Expo officials reported a growing financial crisis last week. The facility has lost $1.6 million in revenue from events scheduled between March and August, including the postponement of BottleRock and the cancellation of the Napa Town & Country Fair, CEO Joe Anderson said.
There remains no clear and immediate path to opening up the Expo’s indoor halls for events, with fairground buildings committed to sheltering homeless people or serving as backup space in case of a surge in COVID-19 illnesses, Expo officials said. Meanwhile, Napa County restrictions against public assemblies remain in place even as other rules have been relaxed to allow a variety of businesses to reopen.
The abrupt loss of rental income has forced the state-operated fairground on Third Street into belt-tightening. The Expo’s board of directors approved the retirement of CEO Anderson effective June 19 and his transition to a one-day-a-week contract agreement, a step intended to save the jobs of the facility’s three maintenance workers.
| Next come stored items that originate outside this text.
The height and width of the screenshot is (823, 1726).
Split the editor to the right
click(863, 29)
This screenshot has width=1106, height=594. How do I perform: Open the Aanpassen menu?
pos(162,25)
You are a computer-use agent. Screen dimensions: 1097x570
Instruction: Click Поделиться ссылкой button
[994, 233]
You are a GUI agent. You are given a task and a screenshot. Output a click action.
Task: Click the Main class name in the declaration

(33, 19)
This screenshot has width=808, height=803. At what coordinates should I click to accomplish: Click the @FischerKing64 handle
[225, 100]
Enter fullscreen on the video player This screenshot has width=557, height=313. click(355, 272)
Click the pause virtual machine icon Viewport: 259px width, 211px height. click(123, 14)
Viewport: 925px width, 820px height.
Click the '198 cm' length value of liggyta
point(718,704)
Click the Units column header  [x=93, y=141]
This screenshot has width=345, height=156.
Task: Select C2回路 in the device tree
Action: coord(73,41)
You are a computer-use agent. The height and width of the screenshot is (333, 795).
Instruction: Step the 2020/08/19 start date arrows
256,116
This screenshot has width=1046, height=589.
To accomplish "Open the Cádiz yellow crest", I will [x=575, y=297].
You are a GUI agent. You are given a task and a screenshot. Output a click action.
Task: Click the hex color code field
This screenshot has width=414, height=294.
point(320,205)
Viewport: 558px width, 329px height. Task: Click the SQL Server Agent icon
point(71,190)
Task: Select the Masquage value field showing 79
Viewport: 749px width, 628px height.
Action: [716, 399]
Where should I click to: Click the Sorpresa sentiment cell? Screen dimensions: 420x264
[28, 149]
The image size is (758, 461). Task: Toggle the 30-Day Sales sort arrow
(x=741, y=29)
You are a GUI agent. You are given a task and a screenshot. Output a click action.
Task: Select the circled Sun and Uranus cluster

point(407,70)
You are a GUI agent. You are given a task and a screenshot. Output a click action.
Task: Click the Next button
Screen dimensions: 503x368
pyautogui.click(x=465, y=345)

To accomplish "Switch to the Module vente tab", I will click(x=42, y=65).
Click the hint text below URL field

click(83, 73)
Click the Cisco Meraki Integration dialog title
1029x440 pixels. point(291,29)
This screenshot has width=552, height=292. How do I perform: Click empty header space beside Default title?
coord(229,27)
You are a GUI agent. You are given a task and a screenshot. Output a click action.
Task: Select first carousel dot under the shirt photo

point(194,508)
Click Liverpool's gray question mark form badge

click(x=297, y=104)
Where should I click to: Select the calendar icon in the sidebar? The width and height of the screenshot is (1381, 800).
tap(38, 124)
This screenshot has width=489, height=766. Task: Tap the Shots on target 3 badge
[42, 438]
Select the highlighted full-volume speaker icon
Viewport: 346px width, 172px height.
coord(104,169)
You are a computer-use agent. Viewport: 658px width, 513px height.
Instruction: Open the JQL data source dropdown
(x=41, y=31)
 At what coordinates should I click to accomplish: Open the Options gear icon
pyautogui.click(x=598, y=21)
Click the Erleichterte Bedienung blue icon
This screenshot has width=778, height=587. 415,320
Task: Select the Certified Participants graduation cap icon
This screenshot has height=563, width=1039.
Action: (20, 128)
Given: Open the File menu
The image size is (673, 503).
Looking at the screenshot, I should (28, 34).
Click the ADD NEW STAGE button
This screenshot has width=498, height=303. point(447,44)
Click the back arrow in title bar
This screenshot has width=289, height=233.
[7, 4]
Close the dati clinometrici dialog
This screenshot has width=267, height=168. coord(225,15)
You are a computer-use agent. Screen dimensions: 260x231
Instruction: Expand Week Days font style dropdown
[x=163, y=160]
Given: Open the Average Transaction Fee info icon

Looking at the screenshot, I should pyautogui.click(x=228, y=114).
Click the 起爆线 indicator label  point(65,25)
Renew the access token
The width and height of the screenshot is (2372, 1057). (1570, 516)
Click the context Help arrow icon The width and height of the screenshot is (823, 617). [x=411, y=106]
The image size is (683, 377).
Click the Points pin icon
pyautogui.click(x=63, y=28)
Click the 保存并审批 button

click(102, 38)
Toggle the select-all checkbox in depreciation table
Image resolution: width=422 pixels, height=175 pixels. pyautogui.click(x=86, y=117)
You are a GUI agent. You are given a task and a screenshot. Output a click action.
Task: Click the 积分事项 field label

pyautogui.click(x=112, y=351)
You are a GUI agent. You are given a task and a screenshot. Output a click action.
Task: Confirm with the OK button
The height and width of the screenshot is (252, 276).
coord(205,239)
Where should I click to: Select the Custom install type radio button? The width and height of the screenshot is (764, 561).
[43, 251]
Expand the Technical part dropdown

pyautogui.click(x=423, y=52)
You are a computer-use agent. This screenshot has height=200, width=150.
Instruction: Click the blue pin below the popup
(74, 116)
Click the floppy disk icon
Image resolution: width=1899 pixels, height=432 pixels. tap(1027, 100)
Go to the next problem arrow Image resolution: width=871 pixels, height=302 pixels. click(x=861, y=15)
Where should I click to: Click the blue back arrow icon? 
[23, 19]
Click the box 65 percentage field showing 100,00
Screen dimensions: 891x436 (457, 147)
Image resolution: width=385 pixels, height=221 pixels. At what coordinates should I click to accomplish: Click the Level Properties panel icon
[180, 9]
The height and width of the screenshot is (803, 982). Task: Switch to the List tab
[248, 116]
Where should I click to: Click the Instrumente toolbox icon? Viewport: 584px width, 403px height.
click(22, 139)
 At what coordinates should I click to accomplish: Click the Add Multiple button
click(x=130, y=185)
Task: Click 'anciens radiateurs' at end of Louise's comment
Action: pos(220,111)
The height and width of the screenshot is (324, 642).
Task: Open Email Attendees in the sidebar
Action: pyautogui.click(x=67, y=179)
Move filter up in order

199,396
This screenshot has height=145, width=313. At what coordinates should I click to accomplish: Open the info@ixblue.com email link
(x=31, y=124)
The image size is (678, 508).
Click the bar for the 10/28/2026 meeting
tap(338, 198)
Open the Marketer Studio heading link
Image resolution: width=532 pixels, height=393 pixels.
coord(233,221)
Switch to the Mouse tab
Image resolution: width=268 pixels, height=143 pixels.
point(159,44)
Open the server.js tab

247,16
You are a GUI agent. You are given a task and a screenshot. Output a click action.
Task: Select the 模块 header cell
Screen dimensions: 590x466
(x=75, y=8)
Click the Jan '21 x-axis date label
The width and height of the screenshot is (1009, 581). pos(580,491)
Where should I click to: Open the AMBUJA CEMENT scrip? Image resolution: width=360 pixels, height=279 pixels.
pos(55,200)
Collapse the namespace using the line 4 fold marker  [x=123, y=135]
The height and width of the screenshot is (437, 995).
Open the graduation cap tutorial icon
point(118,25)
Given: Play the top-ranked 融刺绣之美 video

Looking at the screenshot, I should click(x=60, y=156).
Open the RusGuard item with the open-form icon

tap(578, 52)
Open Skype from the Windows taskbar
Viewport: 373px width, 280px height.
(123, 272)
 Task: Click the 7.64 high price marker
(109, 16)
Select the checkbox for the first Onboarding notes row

Six part-time employees have been laid off.
Anderson said the fairgrounds need emergency funding in a new package of federal economic relief or else some facilities will end up having to close.
In an email, Anderson said the authority will save more than $20,000 a month with the retirements of himself and Carole Sanders, an Expo business assistant who also will continue working on a once-weekly contract.
Perhaps the greatest challenge in deciding when and how the Expo can welcome back large crowds is the uncertainty over when county and state public health officials will deem public gatherings safe, given the absence of a vaccine against the coronavirus, according to board president John Dunbar.
“We’re hopeful we get updated guidance from the county soon about being able to host at least small gatherings on the Expo property,” he said. “We don’t know what the size of the activities could be until we hear from the county, and the county is waiting on guidance from the state.”
Napa County’s response to the coronavirus outbreak has occupied all of the Expo’s indoor venues. At Riesling Hall, a homeless shelter that normally operates only on winter evenings has remained open 24 hours a day, and Chardonnay and Zinfandel halls are being kept in reserve as potential overflow space for patients should a sharp increase in COVID-19 cases overwhelm Napa Valley hospitals, according to Dunbar. The fairground parking lot also is the site of a drive-through virus testing center.
If granted county approval, the Expo could host events in its outdoor spaces such as the Plaza Stage and lawns, although it would require guests to be safely distanced, Dunbar said.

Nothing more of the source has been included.